Porque el asunto no es —la mayor parte de las veces— en qué institución o en qué editorial. De lo que se trata es de identificar funcionamientos. Efectos que el tridente mercado, redes sociales y moral tiene sobre nosotros. Sobre nuestra relación con el lenguaje. La palabra busca estar a la altura de la necesidad, busca escaparle al sistema de lealtades, a la monetización del prestigio, a la construcción desesperada de un yo-marca (que es también un yo-merca).

¿Cómo negar que alguna vez le hice llegar mis libros a Martín Kohan, es decir, a una voz autorizada que, eventualmente, pudiera señalarme con el dedo? Ni siquiera me interesaba lo poco que había leído de él. Solo buscaba que su voz dijera la mía. Tener su bendición. No hay por qué negar estas miserias. Ellas son, en buena medida, el material sobre el que trabajo. Toda escritura, como alguna vez advirtió Marcelo Cohen, tiene sentido si uno la convierte en una forma de denunciarse a uno mismo.

¿Por qué de nuevo Engendros? Durante estos últimos años, nuevas experiencias de lectura me pusieron en otro lugar. Fueron libros que movilizaron algo, que produjeron un efecto en mí. Una interrupción, una posibilidad. Verdaderos amores, de esos que, al menos para el recuerdo, nunca tienen fecha de vencimiento. Textos que me ofrecieron un ánimo con el que escapar, con el que ser otro. Cada uno hizo lo suyo en su momento. Insisto: verdaderos amores. Engendros, entonces, como un intento de devolverle al que lee aquello que, alguna vez, la escritura de otros me dio.

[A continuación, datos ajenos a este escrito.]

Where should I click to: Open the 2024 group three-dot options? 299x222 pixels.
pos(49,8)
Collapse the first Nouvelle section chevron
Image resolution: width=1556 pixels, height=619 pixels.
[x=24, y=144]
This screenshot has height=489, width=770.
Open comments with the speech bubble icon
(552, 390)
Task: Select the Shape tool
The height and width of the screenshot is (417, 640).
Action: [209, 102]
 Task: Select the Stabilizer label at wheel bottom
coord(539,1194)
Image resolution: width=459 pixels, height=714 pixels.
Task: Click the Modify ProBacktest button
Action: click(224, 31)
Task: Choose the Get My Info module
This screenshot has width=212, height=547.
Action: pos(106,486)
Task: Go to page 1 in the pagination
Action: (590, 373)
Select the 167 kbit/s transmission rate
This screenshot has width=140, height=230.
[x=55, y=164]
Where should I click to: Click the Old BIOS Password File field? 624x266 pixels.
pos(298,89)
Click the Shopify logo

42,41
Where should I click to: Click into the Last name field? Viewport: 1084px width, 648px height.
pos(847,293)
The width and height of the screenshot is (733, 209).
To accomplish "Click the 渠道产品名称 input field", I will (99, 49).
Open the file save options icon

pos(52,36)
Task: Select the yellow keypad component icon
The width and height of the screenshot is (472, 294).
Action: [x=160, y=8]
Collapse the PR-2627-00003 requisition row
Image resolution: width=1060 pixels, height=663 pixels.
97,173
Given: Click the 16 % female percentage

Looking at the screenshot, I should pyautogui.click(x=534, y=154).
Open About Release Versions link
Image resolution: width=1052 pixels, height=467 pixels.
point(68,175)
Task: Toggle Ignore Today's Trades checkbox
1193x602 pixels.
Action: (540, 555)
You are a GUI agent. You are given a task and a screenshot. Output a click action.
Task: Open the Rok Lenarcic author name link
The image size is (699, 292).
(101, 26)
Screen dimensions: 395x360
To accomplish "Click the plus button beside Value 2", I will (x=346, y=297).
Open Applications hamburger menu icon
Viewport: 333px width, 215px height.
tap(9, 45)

El pasado siempre está ahí, disponible para quien lo necesite. Y de la evocación también surgen las ganas, una memoria de quienes desafiaron su época inventando una relación con el lenguaje, una estrategia existencial. Saer, Fox, Benesdra, Cohen, González. Un punto de vista. Pero además del pasado, también está el presente y las complicidades que él ofrece. Valeriano, Abadi, Dárgelos, Scolnik, Cañete. El pasado y el presente, cuando no se encuentran atrofiados por su tiempo, permiten elaborar coordenadas desde las que sostener una conversación, una escritura, unas ganas de seguir. Nuestro ánimo no puede depender de un algoritmo, de una noticia, mucho menos del mercado profesionalizado de las consagraciones. Escribir, escribir, escribir. Para proteger el estado de ánimo. Para no quedarnos sin aliento.

 

* Capítulo del libro Engendros II, publicado por Cordero Editor.